Article

Jonathan Durden
Jonathan Durden 17 December 2018

How the media world needs to think wider for a more focused solution

With influencer marketing increasingly seen as commercially flawed, brands will seek to reach audiences via their 'tribes'. Think Adidas or Nike. By supporting the tribe's interests, brands will be able to prove themselves as forces of good. But how can opportunities of this sort be evaluated? In this piece, Jonathan Durden argues that data can influence and define clear objectives to improve how brands communicate with audiences.

Think wider for a more focussed solution

Rights holder sponsorship opportunities have traditionally been firmly rooted in the domain of specialist sponsorship agencies. They represent the full breadth of sectors, from sports to music and beyond. But, in my experience, the mainstream media companies have not generally included this sort of communication route, as part of a coordinated integrated solution, for their various client's brand briefs.

This discipline has allegedly been shrouded by private black books of who you know, restricted by the lack of a common transparent trading platform, and further clouded by some very random personal preferences drawn from the empowered decision makers.

And that's a shame, because there is a case for this valuable communications method becoming ever more relevant, and a prominent weapon in today's fragmented media world.

Old habits die hard

The practice of attaching a brand to an influencer with a significant Twitter following, which can sometimes be a highly effective strategy, is increasingly being viewed as a flawed and cynical commercially driven exercise by the smarter audience base amongst us.

With this in mind, I predict that increasingly brands will more often move into local spaces and seek to make a real difference to real people via their tribes, within their communities and by supporting their personal all-consuming passions.
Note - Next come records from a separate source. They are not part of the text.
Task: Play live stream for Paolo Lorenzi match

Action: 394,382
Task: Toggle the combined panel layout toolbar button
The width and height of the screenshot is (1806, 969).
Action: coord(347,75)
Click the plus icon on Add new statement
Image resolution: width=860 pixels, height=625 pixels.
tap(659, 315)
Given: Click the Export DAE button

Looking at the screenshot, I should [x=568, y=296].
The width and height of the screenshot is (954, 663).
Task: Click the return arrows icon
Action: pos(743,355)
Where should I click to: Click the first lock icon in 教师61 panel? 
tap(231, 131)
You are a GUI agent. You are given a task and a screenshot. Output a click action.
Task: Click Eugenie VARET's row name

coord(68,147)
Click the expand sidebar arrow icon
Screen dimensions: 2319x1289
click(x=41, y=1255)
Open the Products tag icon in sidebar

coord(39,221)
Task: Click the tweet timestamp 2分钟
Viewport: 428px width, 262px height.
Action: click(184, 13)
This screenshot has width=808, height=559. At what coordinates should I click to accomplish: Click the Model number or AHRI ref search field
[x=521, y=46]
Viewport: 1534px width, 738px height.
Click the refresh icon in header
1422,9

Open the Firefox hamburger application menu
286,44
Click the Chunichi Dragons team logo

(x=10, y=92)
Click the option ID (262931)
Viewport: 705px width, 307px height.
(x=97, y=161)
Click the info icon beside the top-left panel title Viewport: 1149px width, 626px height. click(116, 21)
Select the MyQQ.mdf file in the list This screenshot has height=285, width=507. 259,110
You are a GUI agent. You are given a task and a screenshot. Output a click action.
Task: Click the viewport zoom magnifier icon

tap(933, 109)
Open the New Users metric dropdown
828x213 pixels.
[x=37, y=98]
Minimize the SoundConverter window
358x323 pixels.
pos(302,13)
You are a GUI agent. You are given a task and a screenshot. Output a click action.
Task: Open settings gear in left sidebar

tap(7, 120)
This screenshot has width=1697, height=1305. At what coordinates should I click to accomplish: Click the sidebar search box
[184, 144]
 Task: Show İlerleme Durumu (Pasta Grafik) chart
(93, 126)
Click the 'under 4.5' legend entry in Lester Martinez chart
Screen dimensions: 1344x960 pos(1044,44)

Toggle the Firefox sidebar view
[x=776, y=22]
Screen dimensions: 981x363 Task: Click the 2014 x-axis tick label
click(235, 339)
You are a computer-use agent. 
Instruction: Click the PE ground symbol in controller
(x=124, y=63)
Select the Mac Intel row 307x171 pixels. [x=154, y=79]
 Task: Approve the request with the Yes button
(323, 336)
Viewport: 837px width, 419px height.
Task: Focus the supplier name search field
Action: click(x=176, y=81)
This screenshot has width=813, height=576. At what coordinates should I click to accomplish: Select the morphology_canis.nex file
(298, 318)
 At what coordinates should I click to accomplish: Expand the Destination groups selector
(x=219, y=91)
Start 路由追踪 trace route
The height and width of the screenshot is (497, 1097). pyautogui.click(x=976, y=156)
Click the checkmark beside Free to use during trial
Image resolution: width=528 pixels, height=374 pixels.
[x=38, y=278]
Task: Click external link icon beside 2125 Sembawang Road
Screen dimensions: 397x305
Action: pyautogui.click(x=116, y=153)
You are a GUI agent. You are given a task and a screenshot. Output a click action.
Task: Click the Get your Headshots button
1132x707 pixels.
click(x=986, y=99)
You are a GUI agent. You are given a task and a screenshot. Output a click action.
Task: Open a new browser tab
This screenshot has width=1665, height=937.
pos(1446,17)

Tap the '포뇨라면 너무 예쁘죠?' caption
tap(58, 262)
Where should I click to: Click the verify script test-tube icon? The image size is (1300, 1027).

Through one's actions, and not empty words or lazy generalised charitable donations, brands will be tested as to their true intentions for good.

For example, startup companies such as Ralloo, who connect corporates with such local projects, are now thriving in that emerging fertile space. Like the cuddly meerkat dolls which have acted as daily awareness prompts in the home for Compare the Market but making a far more practical and meaningful difference.

Sponsorship spans global associations with the likes of Formula One, down to the micro tribes such as the likes Tranmere FC, or local issues within the community. A means to reach out and meet their various target markets half way, through their taking the trouble to solve or support for a much-needed problem.

Does it work?

The point is how to evaluate such opportunities from an informed data perspective, and be inspired to think wider, give more clearly defined objectives and give an inclusive attitude to all of the available options. Less silos, and more joined up thinking. Embracing the horror of the devil being in the detail.

Emerging platforms such as Connexi fit in perfectly for this new approach – offering a platform that provide more clarity, in historically quite a murky and confusing world.

The rise in advertiser funded programming, and tailored content in general, is a less direct means of communication as a direct result of media fragmentation. A reduction in those once called " water cooler moments," through the rise of infinite choice, on demand, and multiple platforms, has made the rare mass event opportunities relatively scarce.

Therefore, a more engaged committed association through those passions which willingly demand ones daily/hourly attention, or provide a welcome mental escape, will undoubtedly grow this multibillion sector even further.

The likes of advertising agencies, multinational talent networks and sponsorship companies are already viewing these new initiatives as useful tools, and accelerators to the market which they ably serve, and not as threatening competition.

It's a volume model, and so far the early signs are very positive.

If media companies are to regain their trusted status as impartial experts, it would be wise to embrace all of the possibilities and routes within a single strategic vision.

There is life beyond silos.

It’s time to expand their remit in order to counterbalance a potentially eroding role in the marketing hierarchy.